Happé, depuis une vingtaine d’années, par un tourbillon de changements, le système roumain d’enseignement cherche à répondre de la meilleure façon aux défis du 21e siècle. C’est le cas, par exemple, de la capacité de ce système d’évaluer son propre fonctionnement, notamment le travail des enseignants et les résultats des élèves et des étudiants. Cette capacité fait d’ailleurs l’objet d’une récente étude, réalisée conjointement par la Roumanie, l’Unicef et l’Organisation de coopération et de développement économiques (OCDE). La loi de l’éducation actuellement en vigueur a introduit quatre évaluations des élèves – deux dans le primaire et deux autres au collège, les résultats de l’évaluation nationale de la dernière année de collège influant sur l’entrée des enfants au lycée.
Christine Leșcu, 17.05.2017, 13:30
Happé, depuis une vingtaine d’années, par un tourbillon de changements, le système roumain d’enseignement cherche à répondre de la meilleure façon aux défis du 21e siècle. C’est le cas, par exemple, de la capacité de ce système d’évaluer son propre fonctionnement, notamment le travail des enseignants et les résultats des élèves et des étudiants. Cette capacité fait d’ailleurs l’objet d’une récente étude, réalisée conjointement par la Roumanie, l’Unicef et l’Organisation de coopération et de développement économiques (OCDE). La loi de l’éducation actuellement en vigueur a introduit quatre évaluations des élèves – deux dans le primaire et deux autres au collège, les résultats de l’évaluation nationale de la dernière année de collège influant sur l’entrée des enfants au lycée.

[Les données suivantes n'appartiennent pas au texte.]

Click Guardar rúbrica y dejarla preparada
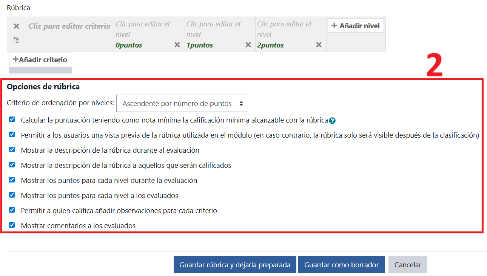click(235, 265)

Considérée comme le plus important test à passer par les élèves roumains jusqu’à l’âge de 14-15 ans, l’évaluation nationale provoque de nombreuses controverses, explique Ioana Băltăreţu, membre du Conseil national des élèves : « En ce qui concerne notre évaluation, le Conseil national des élèves a remarqué le fait que l’accent est trop souvent mis sur les matières scolaires qui font l’objet des examens nationaux. D’ailleurs, la formule actuelle de ces examens privilégie la mémorisation et laisse de côté les capacités de raisonnement. La dernière enquête PISA (Programm for International Student Assessment ou en français Programme international pour le suivi des acquis des élèves) montre qu’environ 40% des élèves roumains de 15 ans sont des analphabètes fonctionnels. Ils lisent un texte, mais sont incapables de le comprendre, à cause de techniques d’enseignement qui reposent sur la mémorisation ».
Toute au long de leur scolarisation, les enfants et les jeunes passent par des évaluations d’étape et ils souhaiteraient pouvoir évaluer, à leur tour, la manière dont ils sont instruits et traités, ajoute Ioana Băltăreţu.

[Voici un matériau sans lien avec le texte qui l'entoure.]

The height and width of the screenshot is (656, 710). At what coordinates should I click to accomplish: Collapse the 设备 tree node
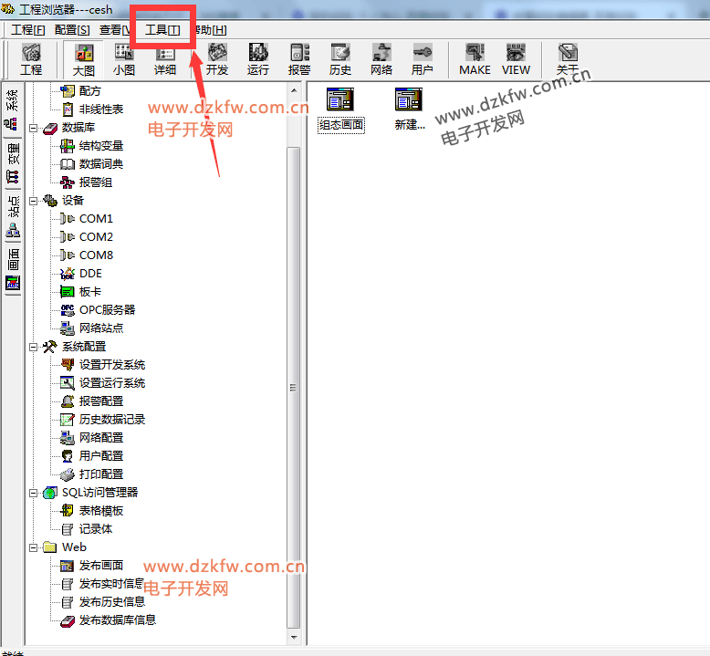point(34,201)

Ioana Băltăreţu : « Nous pensons que l’implication des élèves dans l’évaluation interne laisse encore à désirer. Malgré l’activité du représentant des élèves au Conseil d’école, aux commissions d’évaluation et de lutte contre la violence, les élèves sont dans l’impossibilité d’exprimer leur opinion ou ne sont même pas invités aux discussions dans près de 98% des cas. Il faut respecter la législation en vigueur et appliquer les droits des élèves représentés. Nous pensons qu’il est impérativement nécessaire que les évaluations ne soient plus superficielles, qu’elles soient perçues comme un mécanisme capable de consolider un système éducationnel de bonne qualité, profitable pour nous tous ».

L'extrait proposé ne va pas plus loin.